Stored records —
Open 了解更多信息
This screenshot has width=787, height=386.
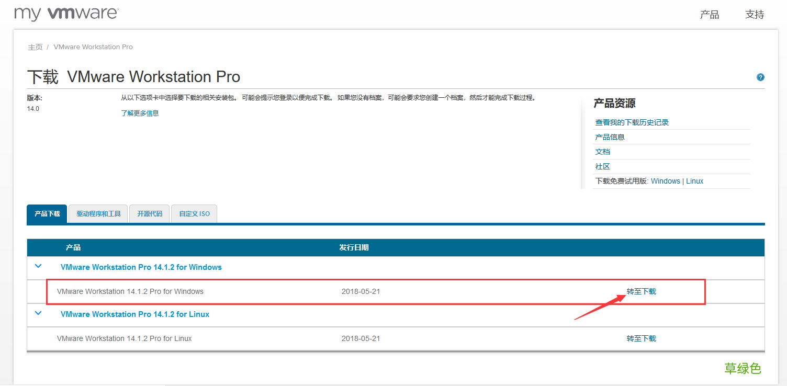tap(140, 112)
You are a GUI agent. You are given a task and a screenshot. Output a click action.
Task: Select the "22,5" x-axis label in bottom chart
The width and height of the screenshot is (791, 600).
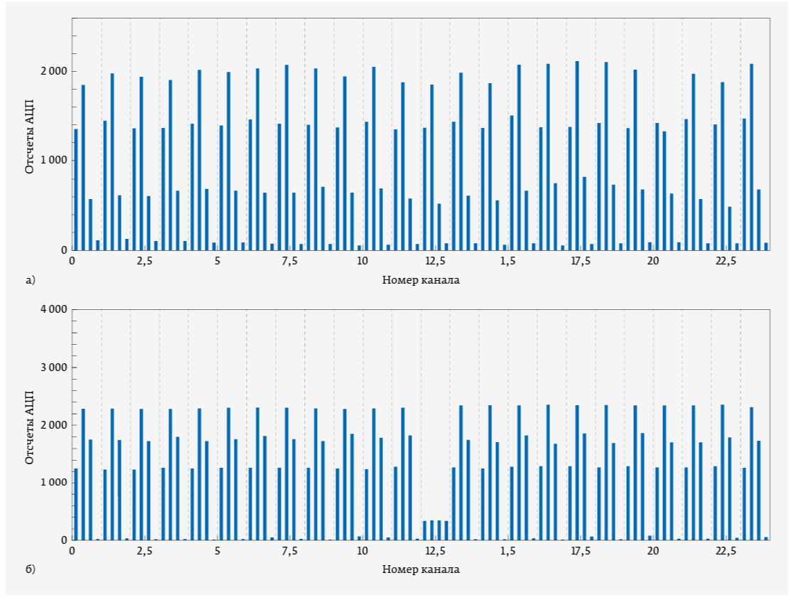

Assignment — The result should be a precise copy of all the entries, free of pictures.

Your response —
Open 了解更多信息
This screenshot has width=787, height=386.
tap(140, 112)
You are a GUI agent. You are given a task and a screenshot. Output a click action.
Task: Select the "22,5" x-axis label in bottom chart
The width and height of the screenshot is (791, 600).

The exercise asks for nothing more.